*TEXT BLOCK:*
Replay: We are very sorry for our unclear description. CFCN is based on U-net-VDSM, adding a U-net chain for boundary constraints. The CFCN can make the extracted building boundaries more complete. According to the reviewer’s suggestion. We reorganized the Discussion and Conclusion, and added the corresponding description in line 127-133, 191 and 258-259. The training samples for 1 and 2 are the same; the training samples for 3 and 4 are the same. Through the comparison of 1 and 2, we can see the effect of building extraction after adding vortex module; the comparison of 2 and 3 can see the effect of building extraction after fusing DSM data; the comparison of 3 and 4 shows the effect of building extraction after adding the U-net chain for boundary extraction.

    We have tried our best to improve the manuscript and we have made many changes to the text that have not altered the essential content or framework of the paper, but have been intended to improve clarity, readability, and to reduce repetition and wordiness. These changes have not all been marked in red in the revised paper.
   We sincerely appreciate the effort and consideration of the Editors/Reviewers and we hope that the corrections will meet with your approval.
   Once again, we thank you very much for your insightful comments and suggestions.

Author Response File: Author Response.docx

Reviewer 2 Report

[Introduction 1] introduction is really abstract, it must include information about subject of research. The subject of research is evaluation of specific architecture proposed by authors. Therefore, introduction must include discussion about architectures applied for DSM and aerialphoto to detect building. Additionally, chain model is transfer learning, which is not discussed in introduction.

*EXPLORE THE MATERIAL:*
A. Summarize the review correspondence in three sentences.
B. Write the next part of the review correspondence, starting after its final sentence.

*MATERIAL PROVIDED:*
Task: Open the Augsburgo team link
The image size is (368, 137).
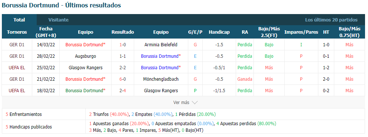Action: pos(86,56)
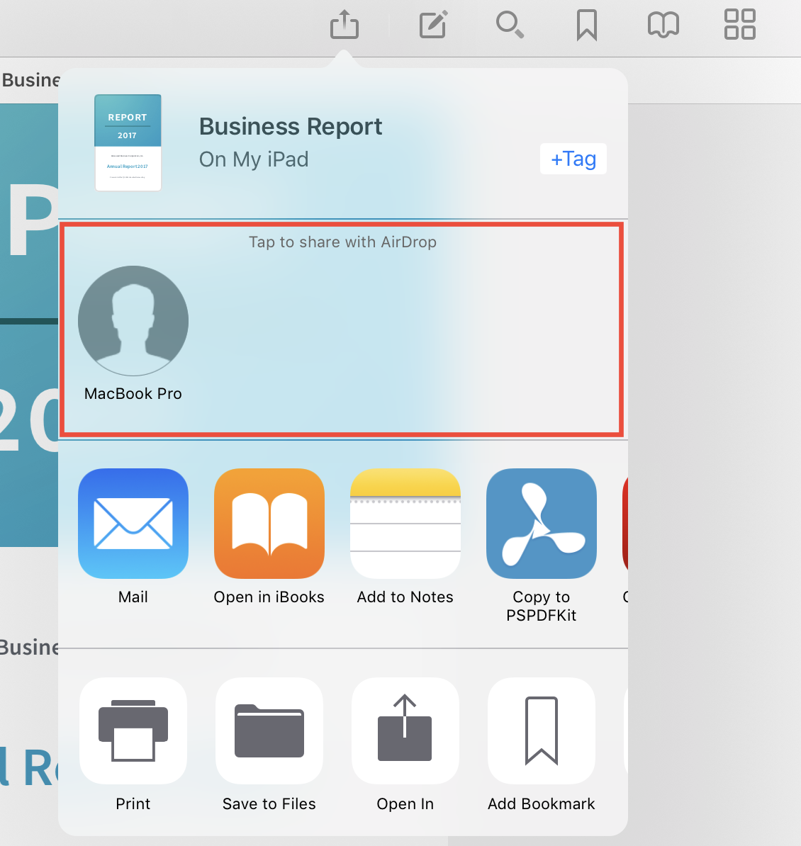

==

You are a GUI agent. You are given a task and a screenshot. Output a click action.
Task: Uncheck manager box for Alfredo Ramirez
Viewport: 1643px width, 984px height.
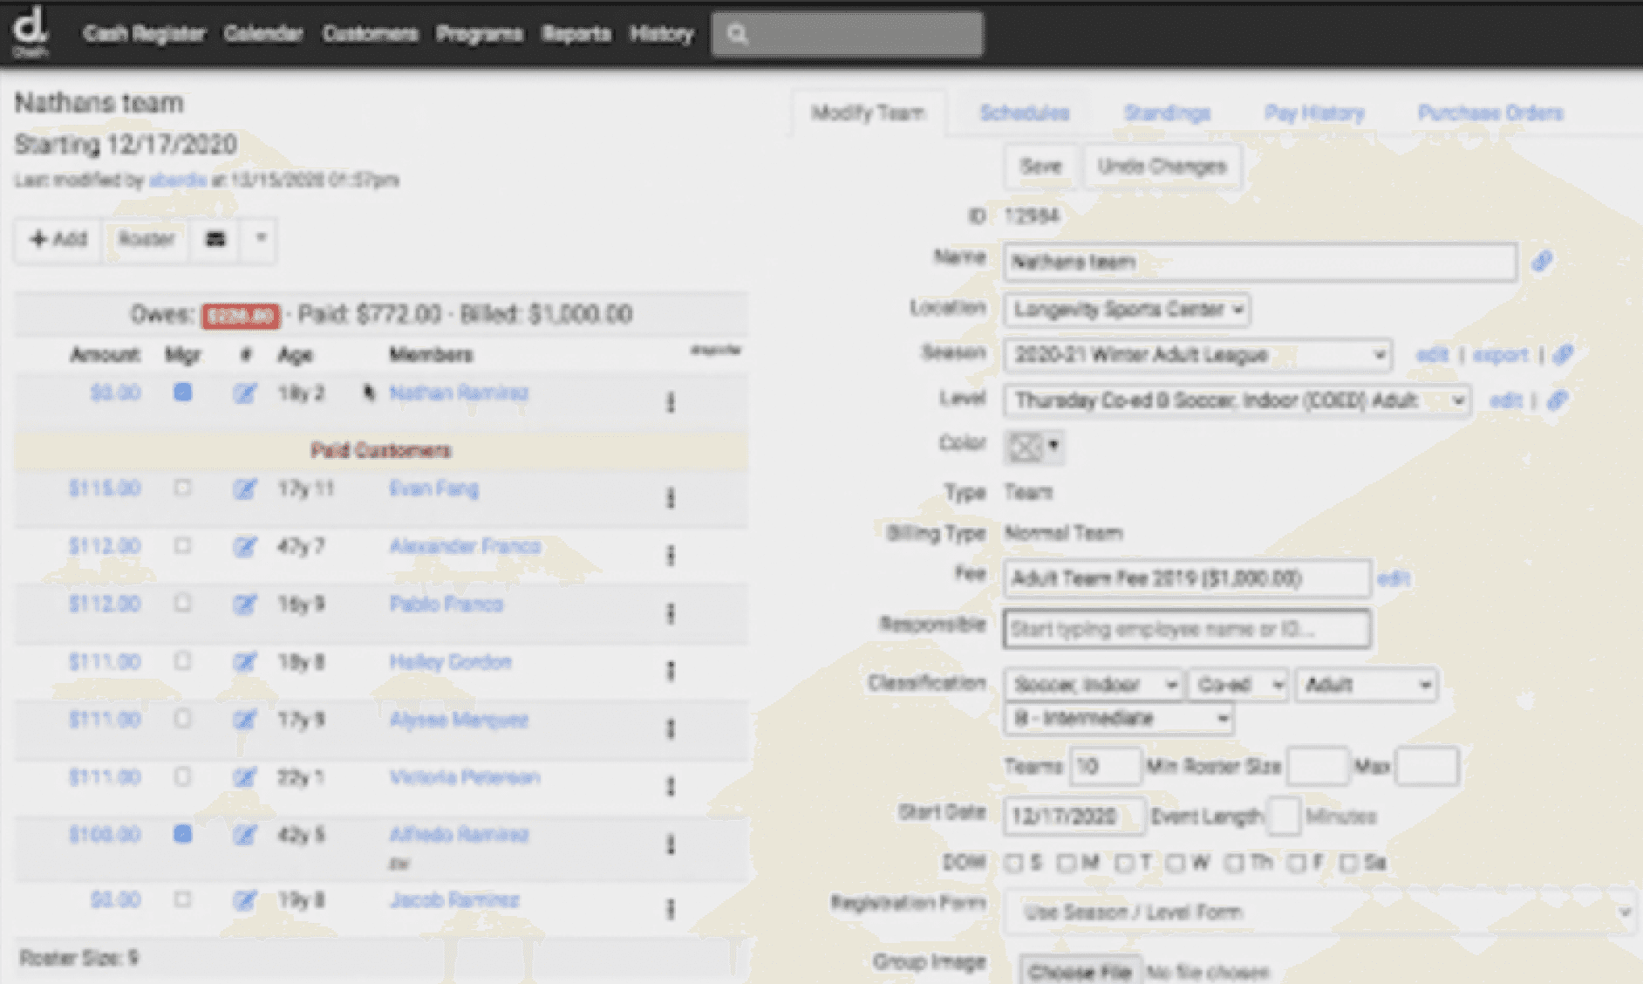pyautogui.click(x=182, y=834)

*WRITTEN ANSWERS:*
A. The authors explain that CFCN is based on U-net-VDSM with an added U-net chain for boundary constraints, and that comparing experiments 1 through 4 shows the effects of the vortex module, the fused DSM data, and the boundary-extraction chain. They also say they reorganized the Discussion and Conclusion and made many further changes for clarity, readability, and reduced wordiness. Reviewer 2 then finds the introduction too abstract and asks that it discuss architectures applied to DSM and aerial photos for building detection, as well as the transfer learning involved in the chain model.

B.
[Materials and methods 1] Figure 4 provides U-Net architecture extended with "vortex module". It would be correct to mention original source of U-Net using reference ("U-Net: Convolutional Networks for Biomedical Image Segmentation") and to mention, that authors extended it with vortex module.

Figure 5 is really similar to image of U-Net architecture presented in original image. Therefore, there can be copyright conflict. Strong recommendation of reviewer is to redraw or to present this architecture using some other way.

[Material and methods 2] Considering description of "Overview of method", the Python was applied. However, authors do not describe machine learning platform (Keras or clear TensorFlow, or some other platform?).

[Abstract] must be extended by experiment results (achieved precision).

[row 258] "F1 - score" is unclear - it can be read as "F1 minus score".

[Tables 1-3] "F1" neither "FI"

[Introduction 2] "novel" means something totally new, but article provides only modified U-Net. It is traditional approach among ML engineers to apply existing architecture and modules to construct solutions for their problems. According to content, the subject of research is to evaluate how vortex module and two-step architecture improve quality of segmentation. Recommendation is to rewrite goal and aims of research. 

[Comment 1] nowadays ML engineers traditionally apply normalization after convolution to decrease time for training. Was it applied? (Simply, clear U-Net does not include it, it was presented in SegNet. If - not, it is OK)

[Comment 2] reviewer does not found description about augmentation. It is important to mention, is it applied in research? Some researches show, that augmentation must be applied to improve precision and robustness of CNN.

Author Response

Dear Editor and Reviewers:

    Thank you for your letter and for the reviewers’ comments concerning our submitted manuscript entitled “Accurate Building Extraction from Fused DSM and UAV Images Using a Chain Fully Convolutional Neural Network” (ID: remotesensing-630741). Your comments have proved very helpful with regard to our revisions and improvements of our paper, as well as providing insightful guidance for our future research. We have studied your comments carefully and have made the necessary corrections that we hope will meet with your approval. In the accompanying article, the revised portions of the text are marked in red. The principal corrections in the paper and our responses to the reviewers’ comments are detailed in the following.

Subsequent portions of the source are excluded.